[Provided entries — start]
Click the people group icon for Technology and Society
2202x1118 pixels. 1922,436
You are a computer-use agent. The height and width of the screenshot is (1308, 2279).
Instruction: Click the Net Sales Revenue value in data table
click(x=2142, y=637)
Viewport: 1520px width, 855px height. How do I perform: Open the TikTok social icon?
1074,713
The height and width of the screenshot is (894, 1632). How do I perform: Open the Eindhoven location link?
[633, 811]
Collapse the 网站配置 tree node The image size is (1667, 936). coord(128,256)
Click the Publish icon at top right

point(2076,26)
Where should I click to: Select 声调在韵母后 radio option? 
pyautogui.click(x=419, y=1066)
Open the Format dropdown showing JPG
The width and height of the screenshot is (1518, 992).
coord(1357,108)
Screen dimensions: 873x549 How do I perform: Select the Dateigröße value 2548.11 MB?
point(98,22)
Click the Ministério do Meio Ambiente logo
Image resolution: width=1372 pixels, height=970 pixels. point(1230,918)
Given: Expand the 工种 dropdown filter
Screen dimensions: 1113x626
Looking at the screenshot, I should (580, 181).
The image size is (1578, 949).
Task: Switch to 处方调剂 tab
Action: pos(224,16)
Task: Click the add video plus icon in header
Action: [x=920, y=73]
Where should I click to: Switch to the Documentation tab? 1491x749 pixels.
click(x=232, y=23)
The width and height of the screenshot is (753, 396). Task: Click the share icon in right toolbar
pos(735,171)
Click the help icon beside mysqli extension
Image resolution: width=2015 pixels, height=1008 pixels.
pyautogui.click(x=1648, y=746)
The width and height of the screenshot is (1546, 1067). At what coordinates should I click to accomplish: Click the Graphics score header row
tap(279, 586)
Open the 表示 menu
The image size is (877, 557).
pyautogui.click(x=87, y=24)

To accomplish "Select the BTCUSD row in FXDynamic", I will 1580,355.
[Provided entries — finish]
▶ [Problem statement] Nothing above should be left out. Print all the records exactly.

▶ [Answer to the exercise]
Click the people group icon for Technology and Society
2202x1118 pixels. 1922,436
You are a computer-use agent. The height and width of the screenshot is (1308, 2279).
Instruction: Click the Net Sales Revenue value in data table
click(x=2142, y=637)
Viewport: 1520px width, 855px height. How do I perform: Open the TikTok social icon?
1074,713
The height and width of the screenshot is (894, 1632). How do I perform: Open the Eindhoven location link?
[633, 811]
Collapse the 网站配置 tree node The image size is (1667, 936). coord(128,256)
Click the Publish icon at top right

point(2076,26)
Where should I click to: Select 声调在韵母后 radio option? 
pyautogui.click(x=419, y=1066)
Open the Format dropdown showing JPG
The width and height of the screenshot is (1518, 992).
coord(1357,108)
Screen dimensions: 873x549 How do I perform: Select the Dateigröße value 2548.11 MB?
point(98,22)
Click the Ministério do Meio Ambiente logo
Image resolution: width=1372 pixels, height=970 pixels. point(1230,918)
Given: Expand the 工种 dropdown filter
Screen dimensions: 1113x626
Looking at the screenshot, I should (580, 181).
The image size is (1578, 949).
Task: Switch to 处方调剂 tab
Action: pos(224,16)
Task: Click the add video plus icon in header
Action: [x=920, y=73]
Where should I click to: Switch to the Documentation tab? 1491x749 pixels.
click(x=232, y=23)
The width and height of the screenshot is (753, 396). Task: Click the share icon in right toolbar
pos(735,171)
Click the help icon beside mysqli extension
Image resolution: width=2015 pixels, height=1008 pixels.
pyautogui.click(x=1648, y=746)
The width and height of the screenshot is (1546, 1067). At what coordinates should I click to accomplish: Click the Graphics score header row
tap(279, 586)
Open the 表示 menu
The image size is (877, 557).
pyautogui.click(x=87, y=24)

To accomplish "Select the BTCUSD row in FXDynamic", I will 1580,355.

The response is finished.